Depending on the type of business the CVA may or may not have a direct impact on customer sales. Where goods are supplied with warranties additional assurances may require to be given. Where financial viability forms part of the contract the CVA would require to be suitably robust and of relatively low risk of failure for ongoing customer contracts. Again, each business will be considered on its merits. The aim is for the business to trade out of difficulty and to continue in business for years to come.
So long as the business continues to operate there may be no apparent difference to the customer journey. COVID-19 is such an exceptional worldwide pandemic that customers should be fully aware the unprecedented shutdown has had an impact on all businesses. Long-standing businesses with strong customer relations, offering a valued service and product are more likely to continue to be valued and supported by their customers.
Who puts a CVA in place?
A CVA is a form of corporate insolvency and therefore requires you to work with a licensed insolvency practitioner “IP” firm such as Dunedin Advisory. Our qualified IPs would work with you to put together a workable proposal and only if we are satisfied that the proposal is viable would we be willing to support it.

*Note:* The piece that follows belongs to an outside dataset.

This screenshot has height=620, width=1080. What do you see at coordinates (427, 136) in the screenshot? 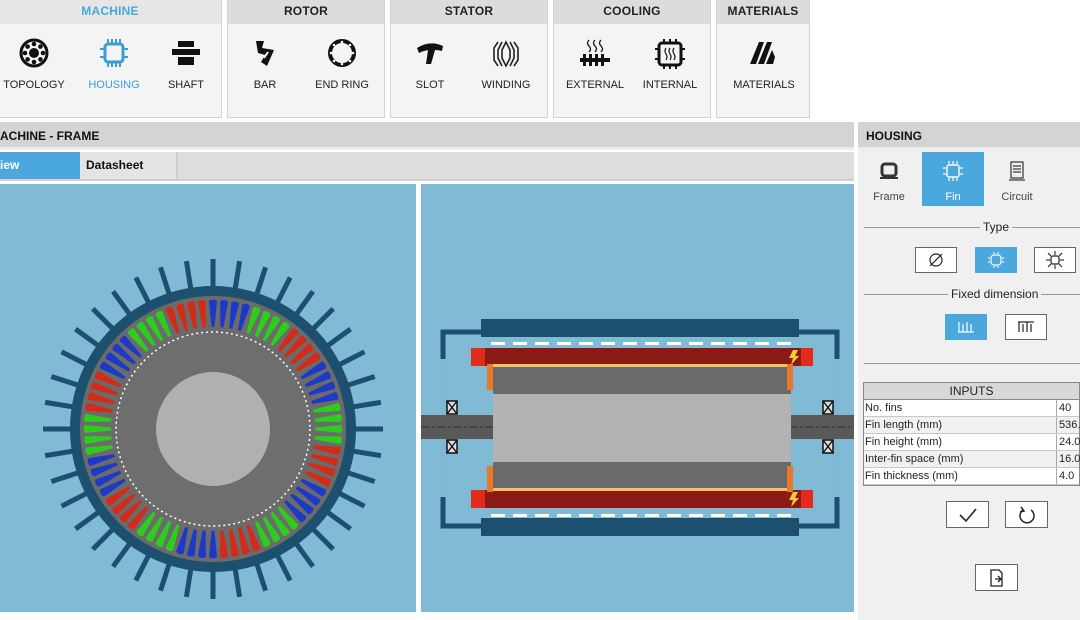
I see `section-title: ACHINE - FRAME` at bounding box center [427, 136].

The IP must sanction the proposal and agree to be the ongoing supervisor of the CVA whilst it is in operation. The company directors will remain in office unless change is part of the proposal and will be responsible for all future company decisions and operations. They are however required to report regularly to the IP and demonstrate that the company is continuing to meet the terms of the CVA proposal agreed with creditors.
How much will a CVA cost?
There is no set fee for a CVA. The IP firm will agree the basis of the fee chargeable with the company at the outset based on the level of work required to assess the company financial position and the extent of the proposal required.
Typically, IP fees are built into the CVA proposal and payable on a monthly basis over the term of the CVA.
CVAs are a means of rescuing a viable business that may have experienced cashflow difficulties due to the loss of a major contract, the non-payment of a debt due to the company, high cost premises rents and rates that are no longer manageable, high lease commitments and now in the COVID-19 climate suffered from extensive loss of trade during the lockdown period.
It is a positive procedure that allows the survival of a business, the safeguarding of jobs and most likely the best possible return to creditors.